I had a bread pudding today made with croissant and cranberries... and a really delicious creamy bourbon sauce.. AMAZING

I don't even like bread pudding..

Anonymous said...

Paula Dean recently featured a bread pudding made with two dozen Krispy Kreme donuts. Another fabulous recipe from the lady who invented FRIED lasagne, because you know lasagne doesn't have ENOUGH calories and fat.

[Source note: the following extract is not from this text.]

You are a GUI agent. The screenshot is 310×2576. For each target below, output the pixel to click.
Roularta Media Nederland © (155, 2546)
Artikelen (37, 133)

http://www.foodnetwork.com/food/recipes/recipe/0,1977,FOOD_9936_27413,00.html

Anonymous said...

Hey, I am going to try your salmon salad/pasta dish tonight. Thanks for the recipe, that damned can has been taunting me for months (said pregnancy baby is now going to turn one tomorrow!). I had a pretty nightmarish experience at my Bronx Irish in-laws' house for easter: ham, sweet potato casserole that was equal parts sugar and sweet potatoes, canned creamed corn that was burned somehow and a stringbean casserole topped with cream of mushroom soup that must have been started on the oven sometime around Good Friday. Jello salads and such may be nasty looking, but at least some sort of skill and effort went into constructing them. I don't think you can beat Irish families for just plain abusive treatment to innocent ingredients. My grandmother who was also Irish was the second worst cook I've ever known.

SkippyMom said...

You have a knack of making even a recipe read funny! Some browness is good . I like to read recipes anyway...but this one was great! I can't wait to try it...the fact that it doesn't call for raisins is a big PLUS in our home...thanks!

Boomer said...

It kind of sounds like a weird form of trifle, especially if you do add the milk. Which leaves open the door to making it with stale danish, old donuts, even bagels.

I'll play around with it when I have a working oven again.

Ms Bart said...

I love making bread puddings. Everyone's favorite that I make is made with pumpkin puree and makes a festive autumnal treat.

I agree that toasting the bread is a key 'secret'. If the bread is too fresh (or not toasted) the whole thing just falls apart.

And I'm not touching any of those jello salads. Wiggling isn't for salads.

Anonymous said...

One of the best versions of pineapple bread pudding I've ever made. Thank you for your entertaining directions. It's what drew me to trying it out from the many recipes that were listed online. I did make a couple of changes...I used 4 c. of stale bread from a loaf of days old bread I had hanging out in my kitchen. It was some type of a hearty European bread. To cut down on the fat, I did stick to the 5 T butter and sprinkled cinnamon on top.